The importance of self-leadership
Having identified the importance of doctoral nurses taking responsibility for leading changes in clinical nursing practice, it is worth considering what this means for the individual. Reflecting on my own career, after completing my doctoral degree, I cannot say that I felt any more of a leader than before. Whilst there are many leadership theories to draw upon, the importance of collaborative leadership is gaining recognition. Given the complexity of today’s health and social care, the days of individual ‘superheroes’ have long gone, requiring a much more collaborative model of leadership. Nevertheless, I recognised the importance of myself stepping up to face the interprofessional team as an equal partner to contribute meaningfully to the team. I recognised the importance of self-leadership. I had to find that self-leadership in myself while my team looked to me to take the lead in day-to-day decisions and collaborate when appropriate. I recognised the need to think and work differently and work from deep within me. Thinking about myself differently, I needed to influence myself to create the direction and motivation to perform and change my behaviour as a result of the way I began to think. I needed to empower myself to lead. I recognised my responsibilities as a doctoral nurse. It is imperative to know your own scope of practice, when to lead and when to follow. I invite you to step up and feel that inner strength to lead.
Conclusion
I have shared my reflections on the importance of doctoral nurses as leaders and the cultural context of their vision. Nevertheless, high-quality care is the same vision that nurses have across the globe, and we need to understand better what this means for us, using knowledge from the head, hand, and heart. As a doctoral nurse, you have the knowledge and capability to lead in whatever speciality you care to focus, whether that be education, research, or practice. Recognising the patient benefits of a critical mass of professional nurses in practice, the importance of a high staff-to-patient ratio by staff who have a university bachelor’ degree can save lives 12.

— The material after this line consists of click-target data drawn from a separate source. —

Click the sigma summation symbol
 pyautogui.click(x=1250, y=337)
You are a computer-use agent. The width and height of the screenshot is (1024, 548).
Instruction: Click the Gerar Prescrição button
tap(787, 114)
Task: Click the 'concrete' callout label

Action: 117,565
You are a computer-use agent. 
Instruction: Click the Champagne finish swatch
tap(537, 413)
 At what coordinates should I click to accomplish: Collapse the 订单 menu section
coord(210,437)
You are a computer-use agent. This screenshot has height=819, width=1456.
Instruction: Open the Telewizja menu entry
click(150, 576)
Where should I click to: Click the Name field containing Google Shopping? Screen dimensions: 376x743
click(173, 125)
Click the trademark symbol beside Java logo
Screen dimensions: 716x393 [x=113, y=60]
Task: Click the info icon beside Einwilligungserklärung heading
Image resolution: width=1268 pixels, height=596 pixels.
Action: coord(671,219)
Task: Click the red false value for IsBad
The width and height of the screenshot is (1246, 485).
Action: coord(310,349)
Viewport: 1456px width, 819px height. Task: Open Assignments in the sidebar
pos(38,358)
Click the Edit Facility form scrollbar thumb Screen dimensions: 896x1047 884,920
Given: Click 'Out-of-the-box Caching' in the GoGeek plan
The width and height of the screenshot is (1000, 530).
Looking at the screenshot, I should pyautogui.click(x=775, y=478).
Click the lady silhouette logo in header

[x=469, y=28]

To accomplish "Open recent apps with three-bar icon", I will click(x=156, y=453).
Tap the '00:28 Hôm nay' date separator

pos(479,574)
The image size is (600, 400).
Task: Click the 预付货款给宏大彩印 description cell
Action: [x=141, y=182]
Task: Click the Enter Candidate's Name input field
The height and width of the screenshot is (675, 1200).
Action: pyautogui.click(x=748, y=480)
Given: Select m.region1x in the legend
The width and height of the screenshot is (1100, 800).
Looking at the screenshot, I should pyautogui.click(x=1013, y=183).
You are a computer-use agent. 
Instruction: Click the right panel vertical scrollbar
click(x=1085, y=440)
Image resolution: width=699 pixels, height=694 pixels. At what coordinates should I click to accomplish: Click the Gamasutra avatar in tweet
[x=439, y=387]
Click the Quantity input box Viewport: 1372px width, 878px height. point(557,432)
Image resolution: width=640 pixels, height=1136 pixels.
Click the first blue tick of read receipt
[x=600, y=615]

As each country, particularly in Latin America, gains a critical mass of doctoral nurses, then they will become more inventive in their ability to create new ways of working, integrate new technologies clinically, innovate new roles, and ultimately attract doctoral nurses back into practice. Through collaboration, doctoral nurses can learn from the international community, and by educating nurses at all levels to find their political voice, they can become visible at their country’s strategic leadership table and ultimately realise radical change. Nurses know what they want to achieve and are innovative professionals. Through the leadership of doctoral nurses back into practice, now is the time to empower nurses to think differently, to change practice at a strategic level, both at a national and organisational level, but also to lead the quality of care based on evidence. You are nursing’s future; please see the challenges ahead as opportunities to really make a difference.